Natural Enchantment
By MEGHAN COX GURDON - WALL STREET JOURNAL
Added: Sun, 02 Oct 2011 11:43:21 UTC
On a warm spring some years ago, I was strolling amid the azalea bushes of the National Arboretum with my eldest daughter, then 12. The place was wild with color, with heaping banks of pink and white and magenta blossoms. My daughter regarded the explosive loveliness with gloom. "Last year, these would have looked like beautiful flowers to me," she said. "Now that I'm taking biology, all I can see is a bunch of plants trying to get pollinated."
Such can be the poetry-killing power of science. In seeking to lay bare the workings of all things, scientific discovery can have the effect of stripping azaleas and other lovely things of their magic. Looked at without romance, an azalea is just a cheap date looking for a bee; a butterfly is a bug with wings; and a rainbow is just an optical illusion.

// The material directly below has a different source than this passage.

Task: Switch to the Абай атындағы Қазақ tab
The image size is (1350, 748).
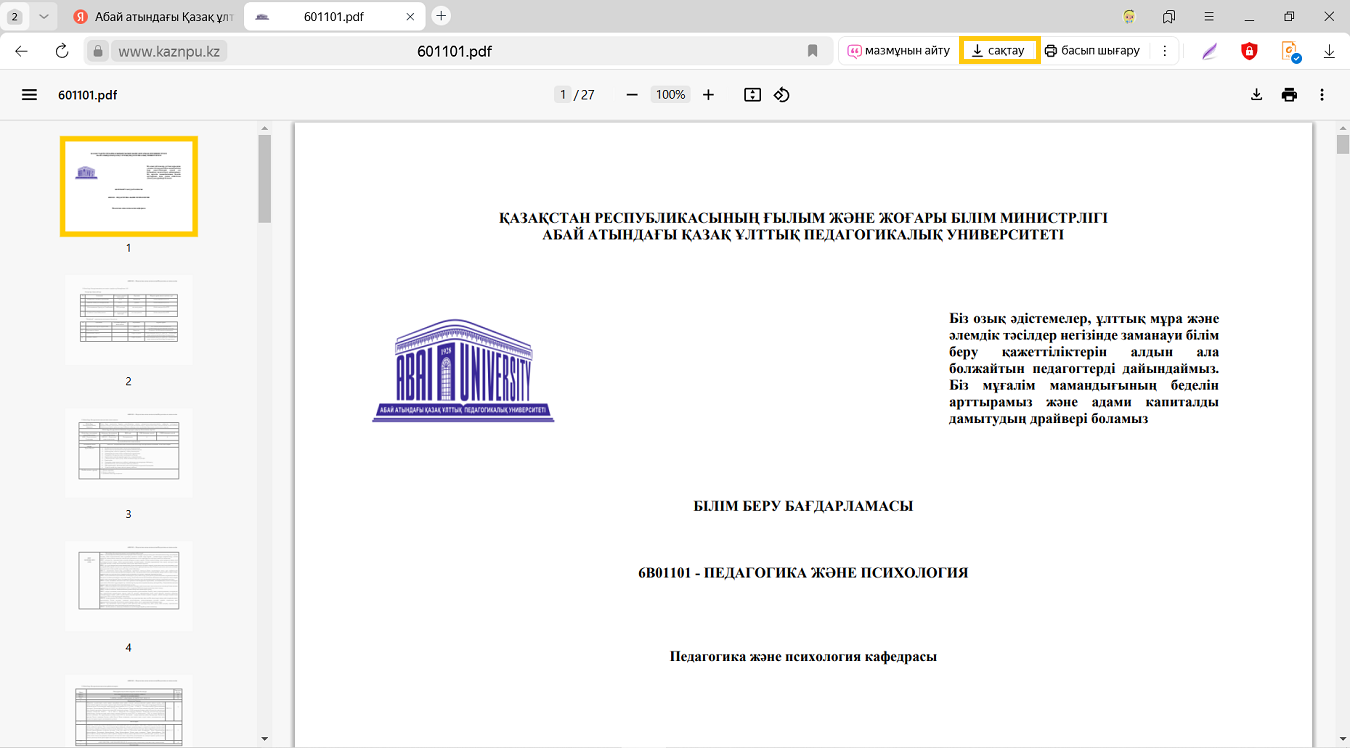Action: (152, 17)
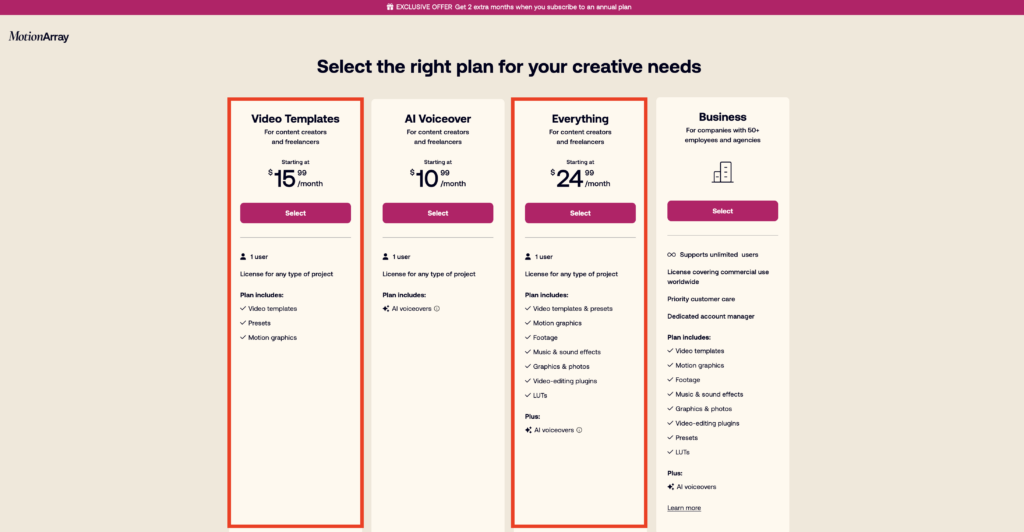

British evolutionary biologist Richard Dawkins hopes to persuade children such as my daughter to the contrary—that it is in appreciating hard material certainties that they can experience true poetic magic.
"The facts of the real world as understood through the methods of science," Mr. Dawkins explains in "The Magic of Reality," expose us to "an inspiring beauty which is all the more magical because it is real and because we can understand how it works."

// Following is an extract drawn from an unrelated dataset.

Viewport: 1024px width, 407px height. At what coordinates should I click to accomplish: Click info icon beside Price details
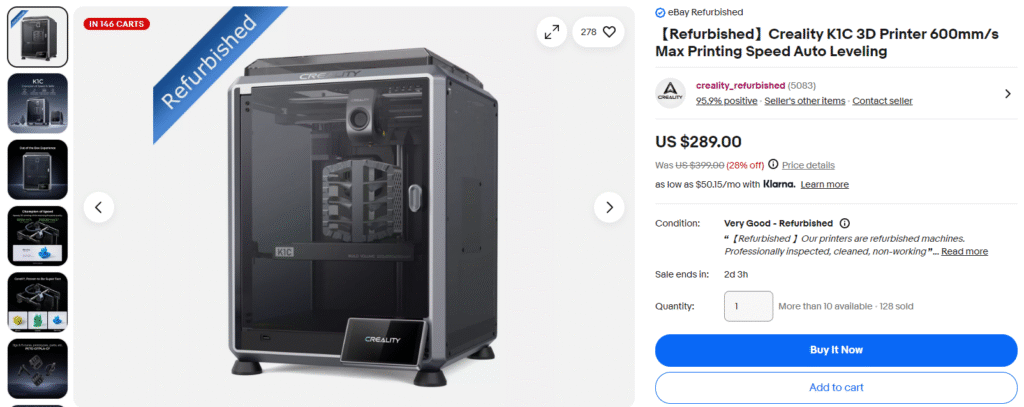click(773, 165)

He makes a fine case, too, when he confines himself to the study of the physical world. In chapters that range from natural selection to chemistry to radio waves and tectonic plates, Mr. Dawkins walks readers through complex subjects with verve and lucidity, only rarely venturing so deep that readers over the age of 14 may not want to follow. ("The number of neutrons in an atom's nucleus is less fixed than the number of protons: many elements have different versions, called isotopes, with different numbers of neutrons. For example, there are three isotopes of carbon. . . .")
That young people might come to see poetic magic in the scientific method and the natural world is not, however, sufficient for the author of "The God Delusion," the 2006 best seller. A crusading atheist, Mr. Dawkins has ridden his hobbyhorse into the children's section of the bookstore. There is no doubt that he hopes to relieve young readers of any primitive vestigial religious belief to which they might cling.